Meta alerta: actualiza WhatsApp para evitar esta vulnerabilidad de seguridad activa desde 2016

WhatsApp, a pesar del interés que despierta en los ciberdelincuentes su enorme base de usuarios, tiene un historial bastante sólido de seguridad. Los ‘riesgos’ que tiene la app provienen principalmente de los métodos que tienen los estafadores para manipular y engañar a las víctimas, pero no tanto por fallos de seguridad en la plataforma. A eso contribuye el programa de recompensas por descubrimiento de bugs o errores de Meta, Meta Bug Bounty Program, que paga a investigadores de seguridad independientes que identifiquen y reporten vulnerabilidades en sus plataformas. Ha sido a través de este programa que se ha descubierto una vulnerabilidad que afecta a los usuarios de la app para Windows, presente desde su primera versión lanzada en 2016, y ahora ha sido solucionada.

Meta ha advertido este martes a los usuarios de Windows para que actualicen la aplicación de WhatsApp a la versión más reciente y corrijan esta vulnerabilidad que permite a los atacantes ejecutar código malicioso en sus ordenadores.
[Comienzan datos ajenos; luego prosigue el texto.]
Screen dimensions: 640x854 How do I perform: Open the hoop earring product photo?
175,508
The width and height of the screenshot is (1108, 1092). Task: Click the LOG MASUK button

Meta señala que la vulnerabilidad afecta a todas las versiones de WhatsApp para Windows lanzadas en estos 9 años y que está solucionada en la última, WhatsApp 2.2450.6, motivo por el que es necesario actualizarla.

La NVD (Base de Datos Nacional de Vulnerabilidades, por sus siglas en inglés) la ha incluido este martes, registrada como CVE-2025-30401, y la describe como un problema de falsificación (spoofing, una técnica de engaño o manipulación para hacer que algo parezca lo que no es). Esta vulnerabilidad puede ser explotada por atacantes mediante el envío de archivos manipulados con tipos de archivo alterados a posibles víctimas.

Esto se hacía aprovechando el protocolo MIME (iniciales en inglés de Extensiones de Correo de Internet Multipropósito) de las comunicaciones digitales como correos electrónicos, navegadores web o aplicaciones de mensajería. Este es un estándar que indica la naturaleza y el formato de un archivo para que el sistema o la aplicación sepa cómo interpretarlo y manejarlo.

‘Un problema de falsificación en WhatsApp para Windows, en versiones anteriores a la 2.2450.6, mostraba los archivos adjuntos según su tipo MIME, pero elegía el programa para abrir el archivo según la extensión del nombre’, ha explicado WhatsApp en el aviso publicado este martes.

‘Una discrepancia manipulada intencionadamente podría haber provocado que el destinatario ejecutara inadvertidamente código arbitrario en lugar de visualizar el archivo adjunto al abrirlo manualmente dentro de WhatsApp’, añade.

Los usuarios de WhatsApp a través de la app de Windows pueden actualizarla desde la Microsoft Store.